DMS-S1 プロジェクト
ラック一杯に積み上げていた機材を、わずか「タバコの箱2個分」のサイズに凝縮。Raspberry Pi 5 と AI技術を融合させた、アマチュア無線専用の自作オーディオシステムです。インターネットへの接続は不要です。
DMS‑S1:アマチュア無線専用「全部入り」AIオーディオシステム
「ノイズキャンセリング・ヘッドフォンはあるのに、なぜノイズキャンセリング・マイクはないのか?」
この素朴な疑問が、すべての始まりでした。20年来の夢、それは「騒音まみれのシャックからでも、スタジオのような静寂と高音質でQRVすること」。
しかし、市販品には満足できるものがありませんでした。
「無いなら、創るしかない」
最新のRaspberry Pi 5とAI技術(深層学習)、そして高機能オーディオエンジンを融合。
それが、JA1BBPが企画・製作した自作PCシステム、DMS-S1です。
DMS-S1のここが凄い
- 全部入り: イコライザ、コンプ、エキサイタ、リバーブ…必要なエフェクトをこれ1台に集約。
- AIノイズ除去: AIノイズキャンセリング機能が、空電や生活騒音を劇的にカット。
- コンパクト: デスクの特等席を占領しません。ヘッドレス運用(モニタ無し)も可能。
- GUI & プリセット: 画面で見て直感操作。無線用に調整済みのプリセットですぐに使えます。
【受信編】 AIが拓くクリアーな世界(Listen!)
DMS-S1の真価は、送信だけではありません。
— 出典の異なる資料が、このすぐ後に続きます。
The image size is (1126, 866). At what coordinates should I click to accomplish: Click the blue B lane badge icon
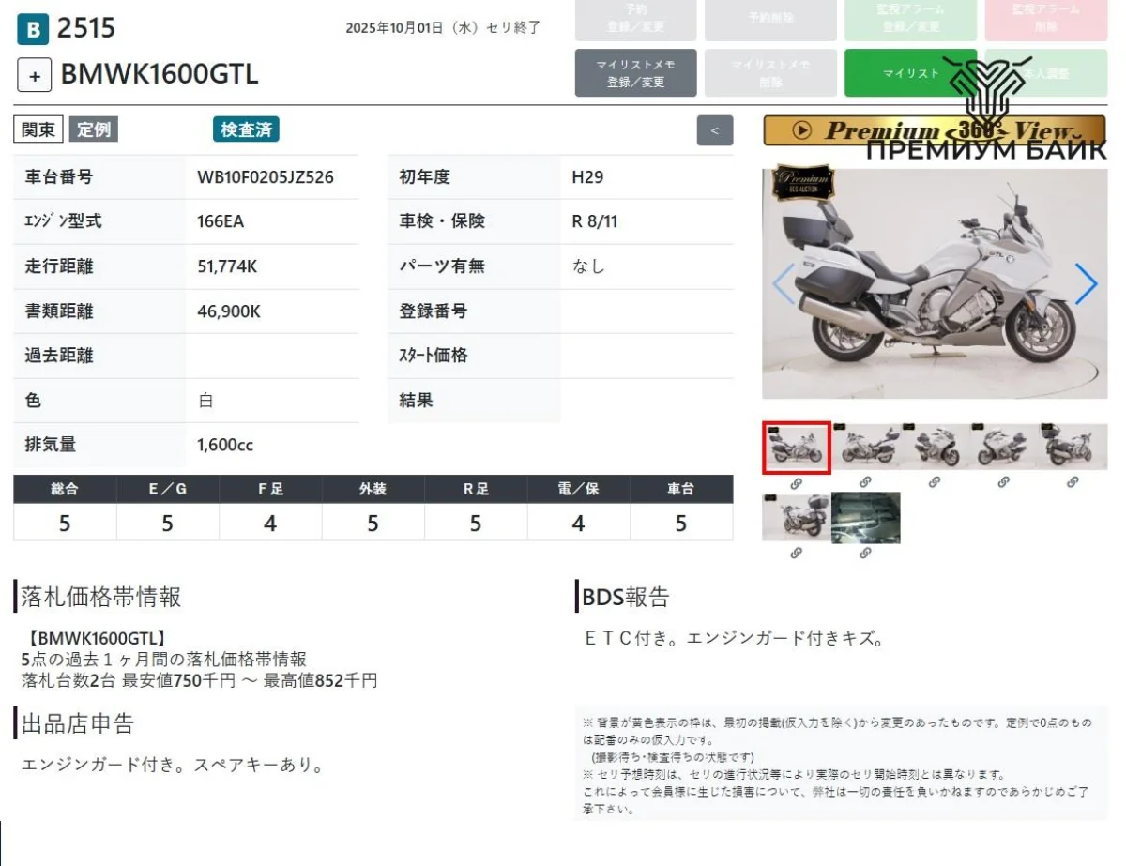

受信ラインに接続することで、かつてないS/N改善を実現します。
無線機内蔵のNBや、DNRでは消せなかったノイズを、AIが「音声ではない」と認識して除去してくれます。
【送信編】 理想の音をデザインする(Create!)
DMS-S1は、あなたの音声を「レコーディングスタジオ」並にグレードアップします。
マイクからの入力を、エフェクトチェーンで磨き上げ、無線機へ送り込みます。
理想の音をデザインする
ノーマル音声から、DMS-S1のエフェクトを通した音、そして実際に受信された際の音の聞こえ方まで。
System Spec:こだわり抜いたハードウェア構成
ソフトウェア処理の遅延を極限まで減らすため、最新のRaspberry Pi 5を採用。
さらにSDカードのボトルネックを解消するため、NVMe SSDへ換装し、システム全体のレスポンスと信頼性を高めています。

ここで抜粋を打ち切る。